##### MATERIALS PROVIDED

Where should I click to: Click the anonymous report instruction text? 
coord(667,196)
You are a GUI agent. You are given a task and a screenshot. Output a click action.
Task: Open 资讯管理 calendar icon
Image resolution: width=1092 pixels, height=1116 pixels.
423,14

##########

▸ EXERCISE OBJECTIVE
Output the records above exactly as written.

▸ COMPLETED EXERCISE
Where should I click to: Click the anonymous report instruction text? 
coord(667,196)
You are a GUI agent. You are given a task and a screenshot. Output a click action.
Task: Open 资讯管理 calendar icon
Image resolution: width=1092 pixels, height=1116 pixels.
423,14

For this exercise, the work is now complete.